Met als diepste inzicht dat mensen, net als andere organismen, erop zijn
ingesteld om zich zoveel mogelijk in een veilige omgeving te bevinden
en dat vertrouwdheid een belangrijke aanwijzing is voor die veiligheid.
Een belangrijke, maar niet perfecte, aanwijzing. Want als je nooit
verder kijkt dan naar wat vertrouwd is, ben je slecht voorbereid op
veranderingen die zich natuurlijk altijd eens zullen voordoen. Tegenover
die hang naar vertrouwdheid kennen we ook de neiging tot exploratie,
tot het verder kijken dan je neus lang is.
En we hebben inzicht in hoe die twee samenhangen. Want we weten
ook dat mensen precies in een veilige, en dus meestal vertrouwde,
omgeving het meest geneigd zijn tot exploratie, tot het verkennen van
het onbekende. Denk aan het belang van de secure base (John Bowlby)

Wat te doen: Geef uit de tekst over vertrouwdheid en exploratie het stuk woordelijk weer dat begint bij "Met als diepste" en eindigt bij "neus lang is.".

Aangeleverd materiaal:
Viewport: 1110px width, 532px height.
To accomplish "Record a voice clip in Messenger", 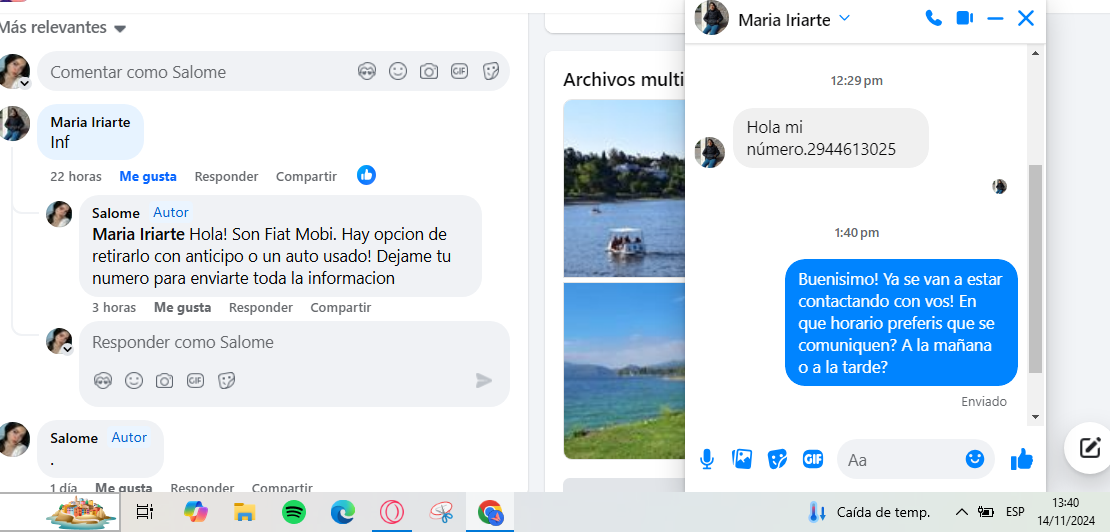I will [x=707, y=459].
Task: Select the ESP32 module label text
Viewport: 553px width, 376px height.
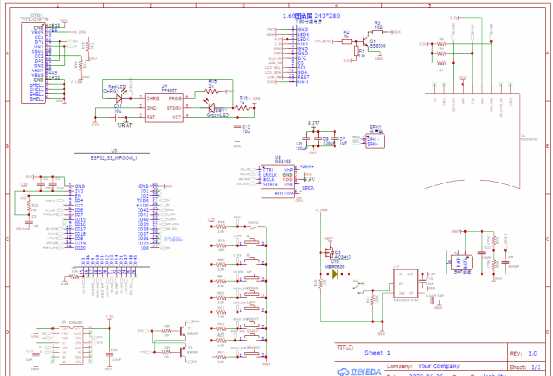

Juiste uitkomst:
Met als diepste inzicht dat mensen, net als andere organismen, erop zijn
ingesteld om zich zoveel mogelijk in een veilige omgeving te bevinden
en dat vertrouwdheid een belangrijke aanwijzing is voor die veiligheid.
Een belangrijke, maar niet perfecte, aanwijzing. Want als je nooit
verder kijkt dan naar wat vertrouwd is, ben je slecht voorbereid op
veranderingen die zich natuurlijk altijd eens zullen voordoen. Tegenover
die hang naar vertrouwdheid kennen we ook de neiging tot exploratie,
tot het verder kijken dan je neus lang is.